To add multiple values (.csv file upload):

  1. Log in to InsightCloudSec as a Domain Admin.
  2. Navigate to Settings > System Administration > Public Accessibility.
  3. Choose which value type to add:
    1. For adding multiple CIDR blocks, click the IP tab.
    2. For adding multiple domains, click the Domain.
  4. Click Add > Import CSV.
  5. Click Choose File. A local file browser opens.
  6. Select a local .csv file and then click Open.
  7. Click Import.

To delete multiple values:

  1. Log in to InsightCloudSec as a Domain Admin.
  2. Navigate to Settings > System Administration > Public Accessibility.
  3. Choose which value type to delete:
    1. For a CIDR block, click the IP tab.
    2. For a domain, click the Domain tab.
  4. Select the checkbox next to the values you want to delete.
  5. Click Delete to confirm the deletion.

Adding or managing Kubernetes services

To add a Kubernetes service:

  1. Log in to InsightCloudSec as a Domain Admin.
  2. Navigate to Settings > System Administration > Public Accessibility > Kubernetes Service.
  3. Click Add > Add Value.
  4. Select a Kubernetes Cluster and Service.
  5. Optionally, enter a description.
  6. Click Save.

To add multiple Kubernetes services with a CSV file:

You can upload a .csv file to add multiple services. The file must have the following format: <cluster-name>,<service-name>,<notes>.

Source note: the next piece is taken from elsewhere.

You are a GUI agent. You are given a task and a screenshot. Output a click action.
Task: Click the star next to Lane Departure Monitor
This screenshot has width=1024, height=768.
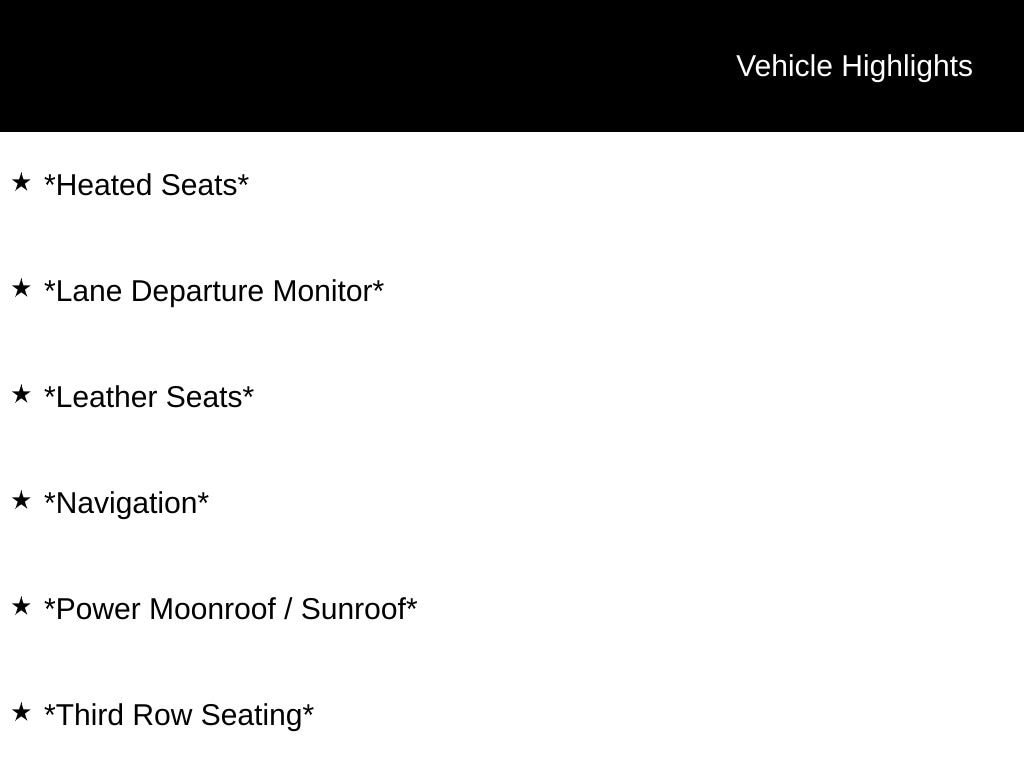tap(21, 288)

  1. Log in to InsightCloudSec as a Domain Admin.
  2. Navigate to Settings > System Administration > Public Accessibility > Kubernetes Service.
  3. Click Add > Import CSV.
  4. Click Choose File. A local file browser opens.
  5. Select a local .csv file and then click Open.
  6. Click Import.

To edit or delete an allowed Kubernetes service:

  1. Log in to InsightCloudSec as a Domain Admin.
  2. Navigate to Settings > System Administration > Public Accessibility > Kubernetes Service.
  3. Select the checkbox next to the services you want to manage.
  4. Click Action (…) then the relevant action.